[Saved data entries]
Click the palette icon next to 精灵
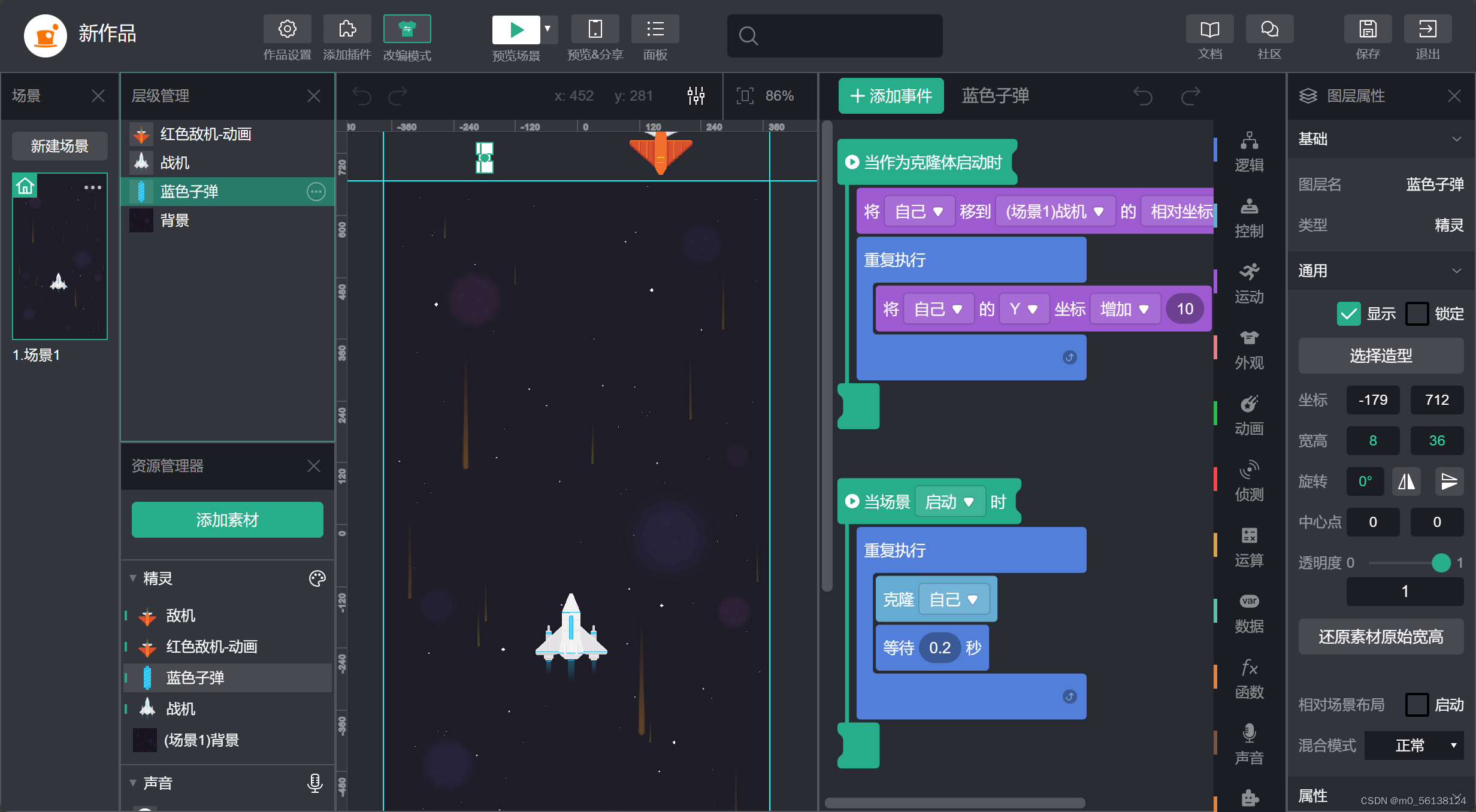The height and width of the screenshot is (812, 1476). 317,578
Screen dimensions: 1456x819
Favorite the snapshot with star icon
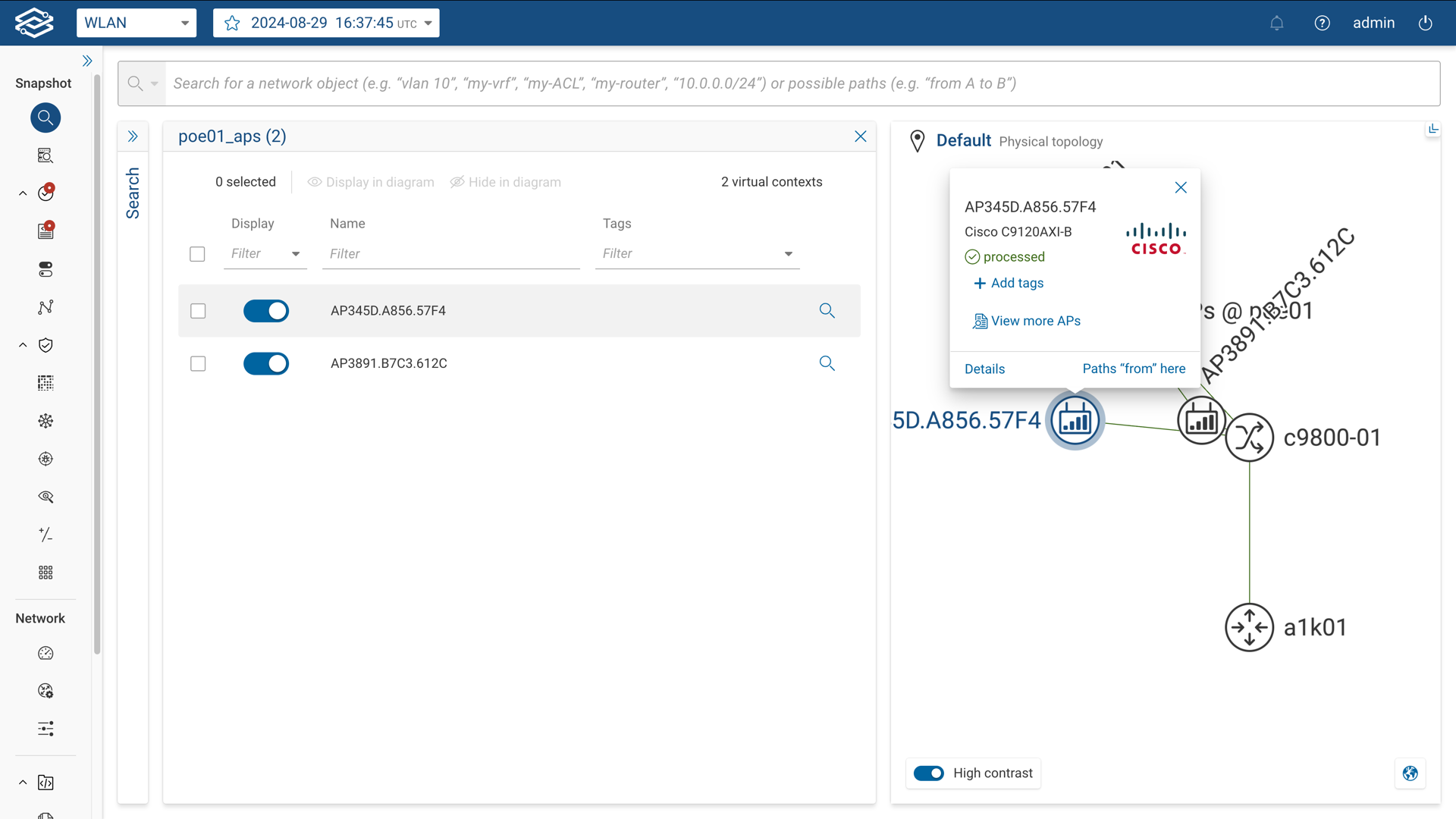(x=232, y=23)
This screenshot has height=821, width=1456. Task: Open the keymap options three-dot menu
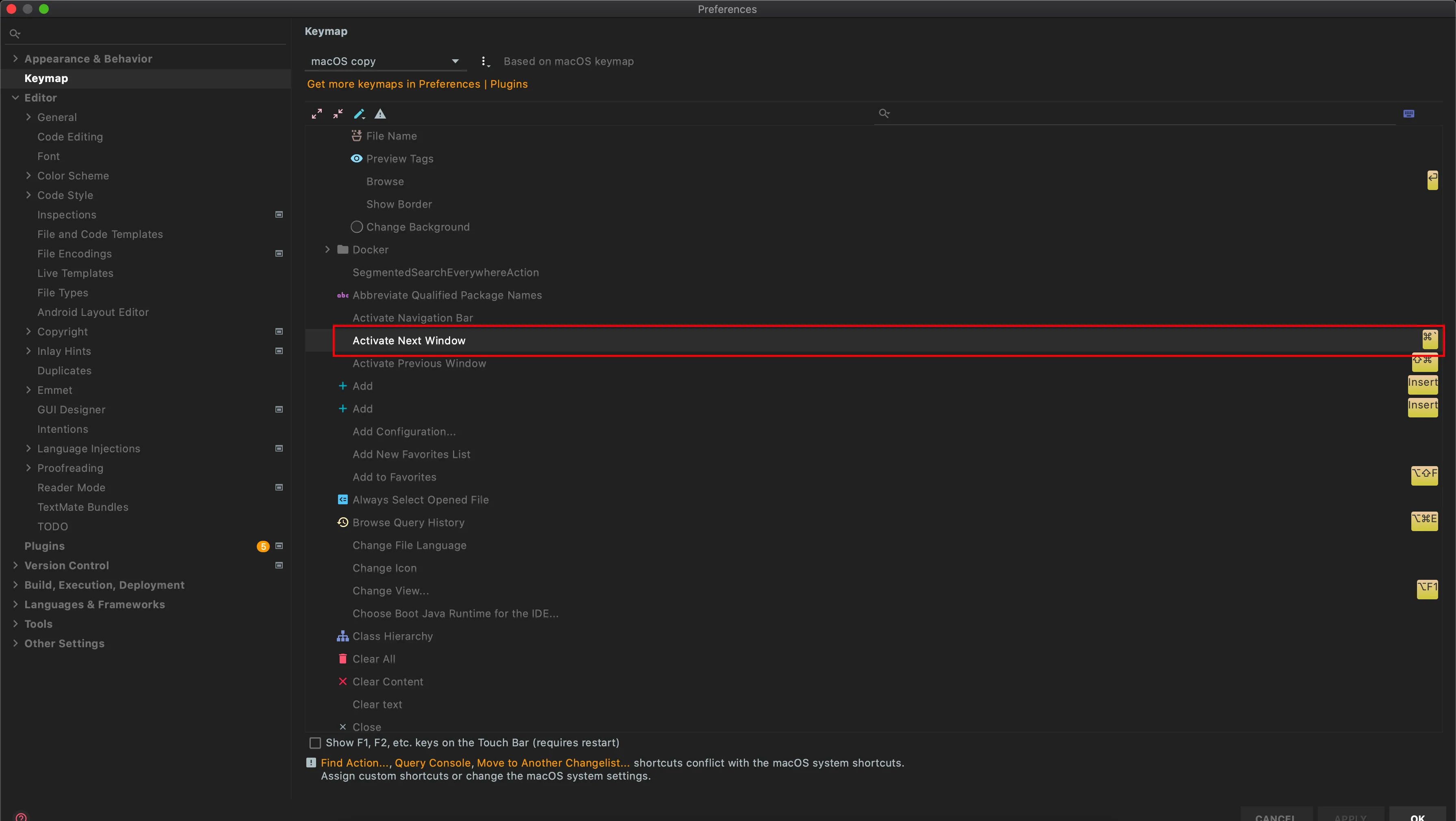pyautogui.click(x=484, y=61)
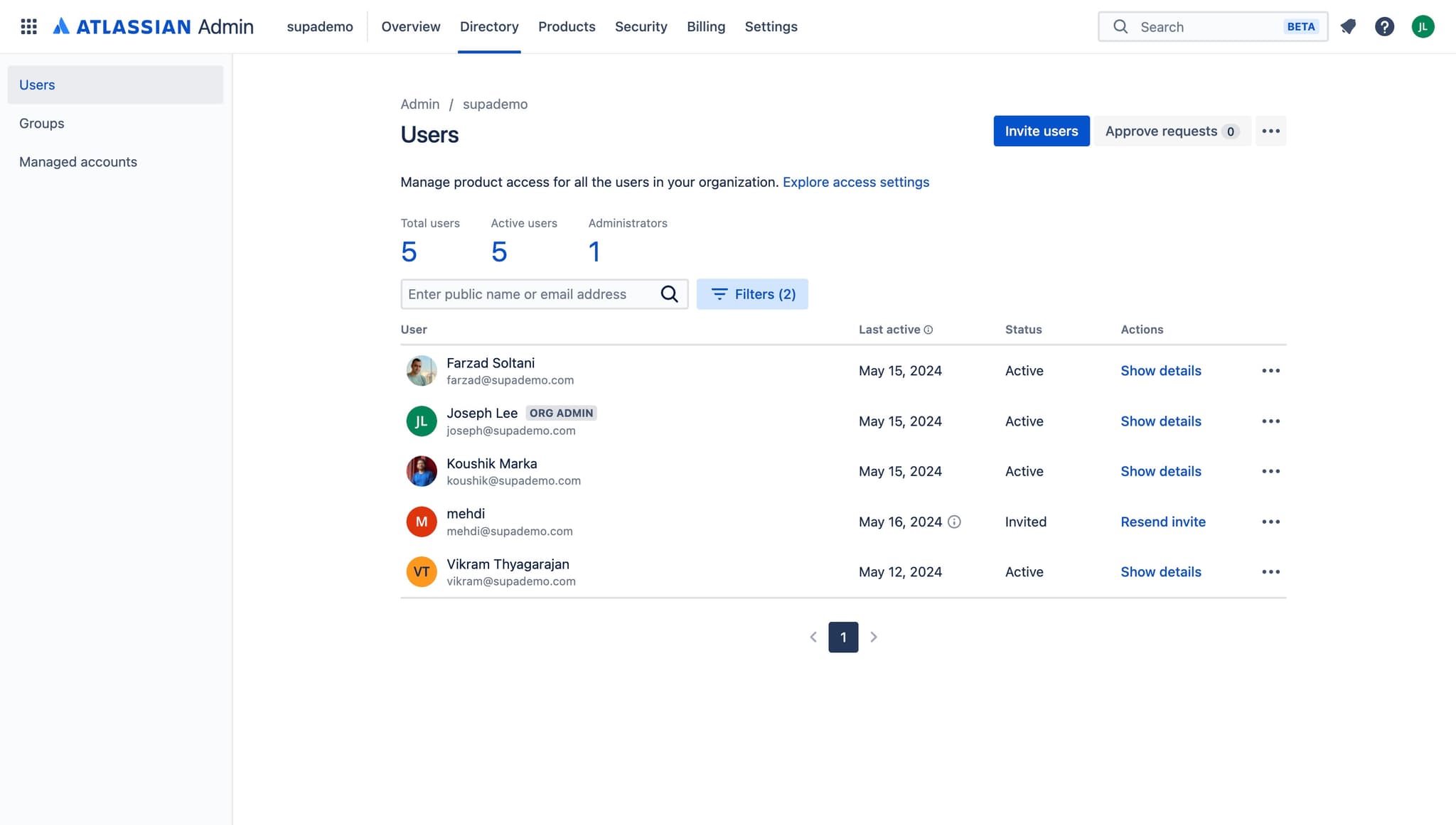The height and width of the screenshot is (825, 1456).
Task: Click the search magnifier in the user search field
Action: tap(669, 293)
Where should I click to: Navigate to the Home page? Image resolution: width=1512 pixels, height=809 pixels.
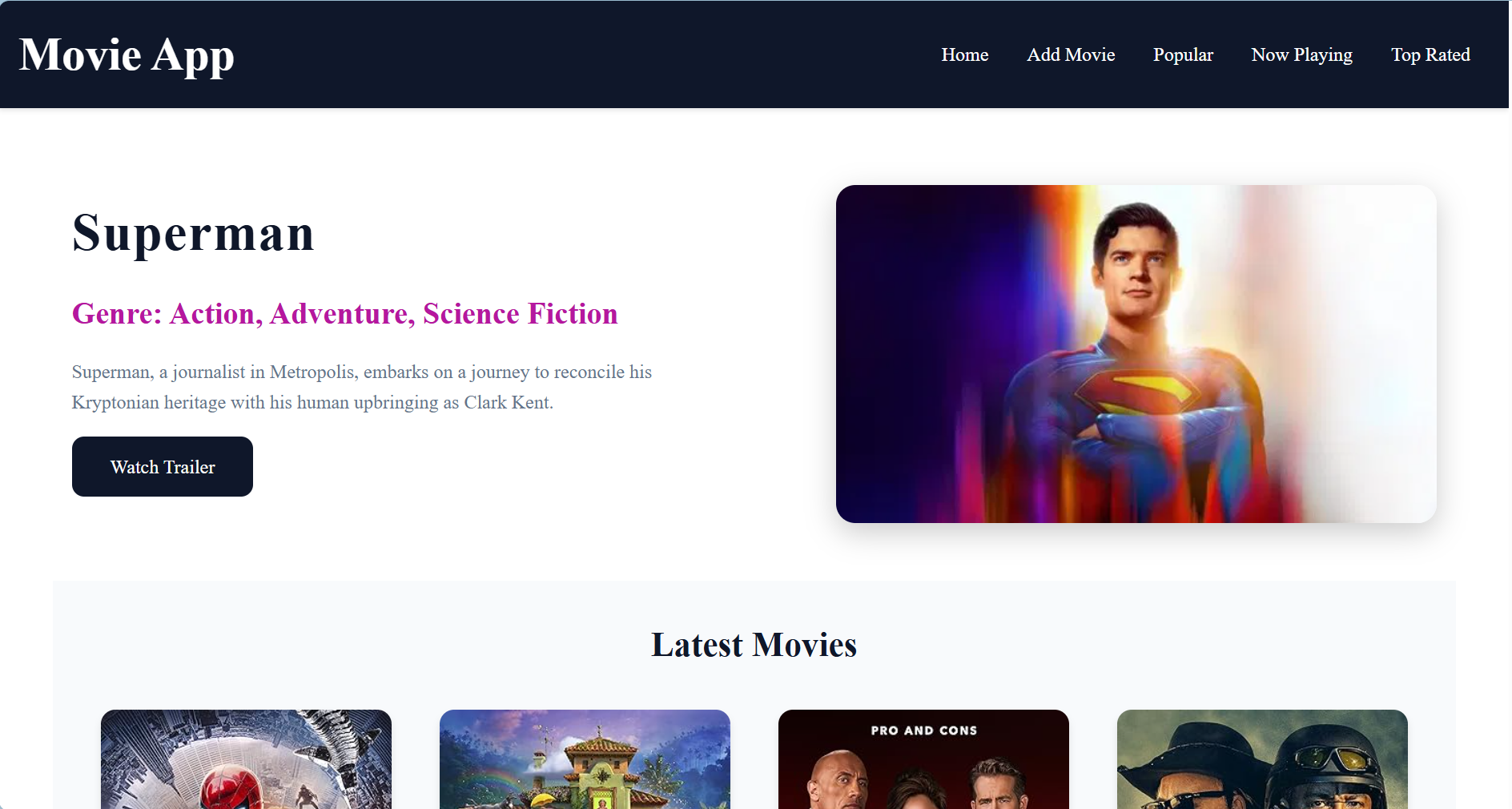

> _What you will do_: The records above should be output exactly, but without any of their pictures.

> _Task answer_:
Click the palette icon next to 精灵
The height and width of the screenshot is (812, 1476). 317,578
Screen dimensions: 1456x819
Favorite the snapshot with star icon
(x=232, y=23)
This screenshot has height=821, width=1456. Task: Open the keymap options three-dot menu
pyautogui.click(x=484, y=61)
The height and width of the screenshot is (825, 1456).
Task: Click the search magnifier in the user search field
Action: tap(669, 293)
Where should I click to: Navigate to the Home page? Image resolution: width=1512 pixels, height=809 pixels.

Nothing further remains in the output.